■ **WORK ITEM**: Write out each line of the entries exactly, starting at the first and finishing with the line that contains "Open the 工具".

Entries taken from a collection

--------

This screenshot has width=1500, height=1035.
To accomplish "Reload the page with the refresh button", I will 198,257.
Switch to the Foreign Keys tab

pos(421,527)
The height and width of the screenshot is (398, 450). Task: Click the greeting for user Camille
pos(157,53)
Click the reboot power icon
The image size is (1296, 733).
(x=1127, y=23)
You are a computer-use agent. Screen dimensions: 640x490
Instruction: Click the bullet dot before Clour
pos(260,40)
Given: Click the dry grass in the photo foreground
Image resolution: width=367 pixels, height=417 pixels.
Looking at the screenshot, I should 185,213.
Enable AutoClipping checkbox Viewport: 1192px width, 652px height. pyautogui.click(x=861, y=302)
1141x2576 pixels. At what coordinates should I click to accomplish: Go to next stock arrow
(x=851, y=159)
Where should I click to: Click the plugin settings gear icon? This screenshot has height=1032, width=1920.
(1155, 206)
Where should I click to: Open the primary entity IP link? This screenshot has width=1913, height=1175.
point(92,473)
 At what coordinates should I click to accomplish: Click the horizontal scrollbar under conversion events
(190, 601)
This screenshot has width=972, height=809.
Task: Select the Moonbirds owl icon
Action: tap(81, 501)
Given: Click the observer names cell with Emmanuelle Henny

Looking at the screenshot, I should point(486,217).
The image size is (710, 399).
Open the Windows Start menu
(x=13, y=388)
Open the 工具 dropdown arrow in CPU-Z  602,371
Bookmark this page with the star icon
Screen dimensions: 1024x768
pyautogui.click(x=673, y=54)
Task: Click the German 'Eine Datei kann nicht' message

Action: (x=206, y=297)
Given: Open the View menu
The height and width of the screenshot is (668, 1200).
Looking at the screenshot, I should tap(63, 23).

--------

■ **EXERCISE RESULT**:
This screenshot has width=1500, height=1035.
To accomplish "Reload the page with the refresh button", I will 198,257.
Switch to the Foreign Keys tab

pos(421,527)
The height and width of the screenshot is (398, 450). Task: Click the greeting for user Camille
pos(157,53)
Click the reboot power icon
The image size is (1296, 733).
(x=1127, y=23)
You are a computer-use agent. Screen dimensions: 640x490
Instruction: Click the bullet dot before Clour
pos(260,40)
Given: Click the dry grass in the photo foreground
Image resolution: width=367 pixels, height=417 pixels.
Looking at the screenshot, I should 185,213.
Enable AutoClipping checkbox Viewport: 1192px width, 652px height. pyautogui.click(x=861, y=302)
1141x2576 pixels. At what coordinates should I click to accomplish: Go to next stock arrow
(x=851, y=159)
Where should I click to: Click the plugin settings gear icon? This screenshot has height=1032, width=1920.
(1155, 206)
Where should I click to: Open the primary entity IP link? This screenshot has width=1913, height=1175.
point(92,473)
 At what coordinates should I click to accomplish: Click the horizontal scrollbar under conversion events
(190, 601)
This screenshot has width=972, height=809.
Task: Select the Moonbirds owl icon
Action: tap(81, 501)
Given: Click the observer names cell with Emmanuelle Henny

Looking at the screenshot, I should point(486,217).
The image size is (710, 399).
Open the Windows Start menu
(x=13, y=388)
Open the 工具 dropdown arrow in CPU-Z  602,371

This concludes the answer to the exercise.